Meet The Calas, A New Orleans Tradition That Helped Free Slaves
It's Mardi Gras, and down in New Orleans, the King Cakes, beignets and other gustatory delights are flowing freely. But if you prefer your culinary temptations with a side of history, allow me to introduce you to the calas, a Creole rice fritter with a storied past.
Never heard of a calas? Neither had I, until I listened to New Orleans food expert Poppy Tooker rhapsodize about their virtues on public radio last fall. Calas are made of leftover rice mixed into a sugary egg batter, then deep fried and served dusted with confectioner's sugar.
They're like beignets, only better — with a more interesting backstory, says Tooker, who hosts "Louisiana Eats" on NPR member station WWNO. Calas, she says, were once a vital part of African-American livelihood in the New Orleans, and even helped some slaves there buy their freedom.
"Once you know the history," she tells The Salt, "who'd want a boring old beignet?"
Scholars think slaves from rice-growing parts of Africa probably brought calas to Louisiana. Some trace calas to Ghana, others, to Liberia and Sierra Leone. In the 1700s, during the days of French rule, slaves were given one day off each week, usually Sundays. And so after church, African women would roam the streets of the French Quarter touting their wares with the chant "Belle Calas! Tout chauds!" — "Beautiful calas! Very hot!"
When the Spanish took control of Louisiana in the 1760s, they brought with them a powerful legal instrument, coartacion, which gave slaves the right to buy their freedom. For enslaved black women in the city, Tooker says, selling calas was a key way to earn money for these purchases.
These "women were able to buy freedom for their families and for themselves," she says.
More than 1,400 New Orleans slaves bought their freedom under Spanish rule. But it's not clear just how many did so with calas money.
As the African-American culinary historian Jessica Harris told Salon, "Not all calas vendors were enslaved. And the ones who were often sold them for their mistresses. If they were lucky, they were allowed to keep a portion of the money, or perhaps have it go towards their freedom."
Americans put the kibosh on coartacion soon after the 1803 Louisiana Purchase. But New Orleans remained home to thousands of free blacks – and throughout the 1800s, many of them, especially women, made their living selling calas and other street foods.
In the 20th century, these vendors slowly disappeared, until, by 1940, according to an old Works Progress Administration report, just a single calas street merchant remained.
But indoors, calas "remained popular as a home treat" among African-Americans — including during Mardi Gras, says Xavier University of Louisiana professor Kim Marie Vaz. (Her new book documents the masked Carnival paraders known as Baby Dolls.)

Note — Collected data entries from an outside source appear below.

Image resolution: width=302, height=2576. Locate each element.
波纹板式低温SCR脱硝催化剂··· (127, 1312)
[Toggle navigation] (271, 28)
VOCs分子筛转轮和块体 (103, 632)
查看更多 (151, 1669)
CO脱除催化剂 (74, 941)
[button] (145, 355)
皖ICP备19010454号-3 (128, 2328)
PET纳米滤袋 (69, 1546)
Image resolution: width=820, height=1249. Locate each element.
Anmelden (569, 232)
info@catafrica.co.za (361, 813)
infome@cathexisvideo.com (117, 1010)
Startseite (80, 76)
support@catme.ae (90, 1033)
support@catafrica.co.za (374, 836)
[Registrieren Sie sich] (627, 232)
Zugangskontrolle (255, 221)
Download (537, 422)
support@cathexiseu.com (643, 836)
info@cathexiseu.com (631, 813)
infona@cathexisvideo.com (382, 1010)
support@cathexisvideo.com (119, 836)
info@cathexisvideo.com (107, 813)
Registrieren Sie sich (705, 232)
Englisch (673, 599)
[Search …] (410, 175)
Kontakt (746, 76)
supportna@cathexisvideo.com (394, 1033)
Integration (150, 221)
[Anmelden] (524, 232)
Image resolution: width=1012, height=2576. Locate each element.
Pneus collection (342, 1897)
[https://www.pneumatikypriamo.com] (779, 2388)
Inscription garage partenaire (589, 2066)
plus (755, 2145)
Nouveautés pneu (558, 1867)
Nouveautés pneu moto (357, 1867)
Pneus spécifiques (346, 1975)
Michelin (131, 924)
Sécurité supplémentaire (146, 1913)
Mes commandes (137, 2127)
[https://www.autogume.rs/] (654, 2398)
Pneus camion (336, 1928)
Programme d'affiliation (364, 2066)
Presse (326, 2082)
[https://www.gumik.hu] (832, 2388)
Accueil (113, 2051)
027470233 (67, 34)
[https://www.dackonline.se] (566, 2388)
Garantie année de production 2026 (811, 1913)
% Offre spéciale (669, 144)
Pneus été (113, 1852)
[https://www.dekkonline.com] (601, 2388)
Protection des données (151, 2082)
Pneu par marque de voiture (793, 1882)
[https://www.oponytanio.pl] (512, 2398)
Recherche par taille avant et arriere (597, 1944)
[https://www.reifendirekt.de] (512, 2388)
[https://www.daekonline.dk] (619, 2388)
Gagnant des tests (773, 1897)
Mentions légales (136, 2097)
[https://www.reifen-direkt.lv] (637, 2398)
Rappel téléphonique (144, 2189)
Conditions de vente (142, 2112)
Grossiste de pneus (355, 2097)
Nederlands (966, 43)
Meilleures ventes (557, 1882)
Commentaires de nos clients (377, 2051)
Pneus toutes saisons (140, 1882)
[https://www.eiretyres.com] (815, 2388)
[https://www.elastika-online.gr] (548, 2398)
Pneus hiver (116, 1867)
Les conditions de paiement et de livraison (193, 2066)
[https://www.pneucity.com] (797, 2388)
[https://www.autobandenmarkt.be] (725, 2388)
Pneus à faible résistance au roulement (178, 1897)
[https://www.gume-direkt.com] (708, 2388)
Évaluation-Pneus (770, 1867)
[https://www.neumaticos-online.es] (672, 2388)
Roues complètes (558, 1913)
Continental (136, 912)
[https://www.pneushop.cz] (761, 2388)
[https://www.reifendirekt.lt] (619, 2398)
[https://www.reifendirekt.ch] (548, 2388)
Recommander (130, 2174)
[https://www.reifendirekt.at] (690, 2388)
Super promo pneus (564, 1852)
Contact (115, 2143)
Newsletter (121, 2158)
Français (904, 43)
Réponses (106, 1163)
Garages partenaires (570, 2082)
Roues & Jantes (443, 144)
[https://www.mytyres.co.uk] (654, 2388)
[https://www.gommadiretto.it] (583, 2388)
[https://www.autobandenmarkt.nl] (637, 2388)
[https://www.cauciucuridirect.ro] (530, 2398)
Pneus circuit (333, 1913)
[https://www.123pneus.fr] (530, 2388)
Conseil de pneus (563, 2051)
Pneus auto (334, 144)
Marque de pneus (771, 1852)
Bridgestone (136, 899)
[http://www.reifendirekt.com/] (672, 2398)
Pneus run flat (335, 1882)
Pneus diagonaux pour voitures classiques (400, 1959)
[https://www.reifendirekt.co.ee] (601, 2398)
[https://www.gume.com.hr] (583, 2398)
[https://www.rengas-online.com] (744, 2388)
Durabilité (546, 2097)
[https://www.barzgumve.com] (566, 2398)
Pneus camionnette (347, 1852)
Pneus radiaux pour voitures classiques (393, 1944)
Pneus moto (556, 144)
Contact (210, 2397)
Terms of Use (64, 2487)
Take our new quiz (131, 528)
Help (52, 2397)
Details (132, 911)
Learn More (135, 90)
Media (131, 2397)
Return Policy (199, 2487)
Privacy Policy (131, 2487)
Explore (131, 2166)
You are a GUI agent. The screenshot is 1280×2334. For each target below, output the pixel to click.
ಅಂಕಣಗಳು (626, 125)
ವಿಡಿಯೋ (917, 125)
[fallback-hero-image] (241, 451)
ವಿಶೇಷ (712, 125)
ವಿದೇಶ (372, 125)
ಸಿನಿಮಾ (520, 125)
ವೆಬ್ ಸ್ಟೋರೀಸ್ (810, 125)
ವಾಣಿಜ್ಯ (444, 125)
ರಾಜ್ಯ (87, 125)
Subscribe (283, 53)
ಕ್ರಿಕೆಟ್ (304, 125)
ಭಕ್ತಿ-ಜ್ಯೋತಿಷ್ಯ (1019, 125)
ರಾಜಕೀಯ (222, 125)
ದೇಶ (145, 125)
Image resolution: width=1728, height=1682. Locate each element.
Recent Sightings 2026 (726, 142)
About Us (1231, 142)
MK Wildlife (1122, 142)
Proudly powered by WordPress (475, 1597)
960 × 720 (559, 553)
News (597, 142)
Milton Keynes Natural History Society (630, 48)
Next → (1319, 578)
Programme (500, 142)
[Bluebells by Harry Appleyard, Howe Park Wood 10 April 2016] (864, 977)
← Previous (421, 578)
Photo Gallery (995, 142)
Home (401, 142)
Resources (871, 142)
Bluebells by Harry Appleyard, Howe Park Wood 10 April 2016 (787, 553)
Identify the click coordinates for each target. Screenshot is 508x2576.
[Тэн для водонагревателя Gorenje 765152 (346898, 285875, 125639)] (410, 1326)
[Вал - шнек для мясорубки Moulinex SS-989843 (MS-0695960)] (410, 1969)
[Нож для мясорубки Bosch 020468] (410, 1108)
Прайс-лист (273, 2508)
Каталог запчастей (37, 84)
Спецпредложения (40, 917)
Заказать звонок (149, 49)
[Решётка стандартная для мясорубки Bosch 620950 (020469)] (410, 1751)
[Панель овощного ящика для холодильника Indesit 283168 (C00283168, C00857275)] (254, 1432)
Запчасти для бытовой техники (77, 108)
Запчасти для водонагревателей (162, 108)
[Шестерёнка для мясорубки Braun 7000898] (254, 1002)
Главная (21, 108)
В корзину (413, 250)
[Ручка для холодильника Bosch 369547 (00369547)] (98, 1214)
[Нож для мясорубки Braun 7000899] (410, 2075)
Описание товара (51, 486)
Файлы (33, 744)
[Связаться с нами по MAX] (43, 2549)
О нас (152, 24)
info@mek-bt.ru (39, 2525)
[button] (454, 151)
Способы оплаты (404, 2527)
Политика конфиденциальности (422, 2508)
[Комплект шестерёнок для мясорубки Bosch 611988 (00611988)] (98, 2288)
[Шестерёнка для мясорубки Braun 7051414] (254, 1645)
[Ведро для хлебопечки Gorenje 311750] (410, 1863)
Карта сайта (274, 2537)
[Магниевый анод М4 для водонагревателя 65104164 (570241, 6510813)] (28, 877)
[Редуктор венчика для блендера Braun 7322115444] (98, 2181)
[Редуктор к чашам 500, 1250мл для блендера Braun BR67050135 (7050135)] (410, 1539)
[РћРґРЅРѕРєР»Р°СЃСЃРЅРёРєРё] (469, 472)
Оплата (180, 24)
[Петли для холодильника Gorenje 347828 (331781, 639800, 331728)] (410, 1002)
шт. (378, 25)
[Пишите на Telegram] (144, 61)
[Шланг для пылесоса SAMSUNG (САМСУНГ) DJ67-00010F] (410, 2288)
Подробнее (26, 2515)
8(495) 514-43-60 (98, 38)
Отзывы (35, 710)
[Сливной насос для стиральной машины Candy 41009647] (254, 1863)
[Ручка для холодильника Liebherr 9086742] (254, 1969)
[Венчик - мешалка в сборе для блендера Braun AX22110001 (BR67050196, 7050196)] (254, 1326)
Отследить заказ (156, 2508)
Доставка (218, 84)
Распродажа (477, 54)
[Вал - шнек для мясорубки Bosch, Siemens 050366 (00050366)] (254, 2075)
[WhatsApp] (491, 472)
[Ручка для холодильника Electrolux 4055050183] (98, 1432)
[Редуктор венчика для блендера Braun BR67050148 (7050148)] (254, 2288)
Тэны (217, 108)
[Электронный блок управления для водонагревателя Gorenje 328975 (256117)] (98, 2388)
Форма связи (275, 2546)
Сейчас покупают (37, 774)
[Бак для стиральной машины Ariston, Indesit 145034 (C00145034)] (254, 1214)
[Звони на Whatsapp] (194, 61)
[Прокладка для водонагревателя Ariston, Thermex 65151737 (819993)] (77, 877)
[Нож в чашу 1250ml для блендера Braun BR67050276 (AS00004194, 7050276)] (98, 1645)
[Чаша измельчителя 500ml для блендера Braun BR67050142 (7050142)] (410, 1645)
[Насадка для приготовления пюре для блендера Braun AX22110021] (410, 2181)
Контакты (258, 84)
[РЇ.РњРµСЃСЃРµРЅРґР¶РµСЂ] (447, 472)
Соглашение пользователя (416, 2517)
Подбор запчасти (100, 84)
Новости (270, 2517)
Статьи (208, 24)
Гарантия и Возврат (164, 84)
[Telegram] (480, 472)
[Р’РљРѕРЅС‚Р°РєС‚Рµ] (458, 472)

"Friends and neighbors prepared calas for their families and for the maskers who stopped by for a little 'recess' from their parading," Vaz tells The Salt via email.
And the fritters did survive in at least one public eating space: , a French Quarter breakfast joint, where they've been on the menu for decades.
Spreading the calas story to the rest of New Orleans — and the world — has been Tooker's mission in life for more than 25 years. And thanks to her and other like-minded enthusiasts who promote calas in cooking classes and conferences, the fritters have been appearing on more restaurant menus over the past decade.
After chef Frank Brigsten purchased Charlie's in 2009, he replaced hushpuppies on the menu at the longtime neighborhood seafood joint — a fixture in Harahan, outside New Orleans, since the 1950s — with a savory take on calas.
"It got so popular that now we serve shrimp calas as an appetizer," he tells The Salt.
In recent years, calas have made their way into a higher-profile tradition as well. Each Mardi Gras, New Orleans' Haydel's Bakery chooses a different porcelain figure to bake into its famed King Cakes. In 2010, t hat figurine was in the shape of a calas lady, her basket of "belle calas" balanced on her head — a symbol of a New Orleans long gone but, it would seem, not forgotten.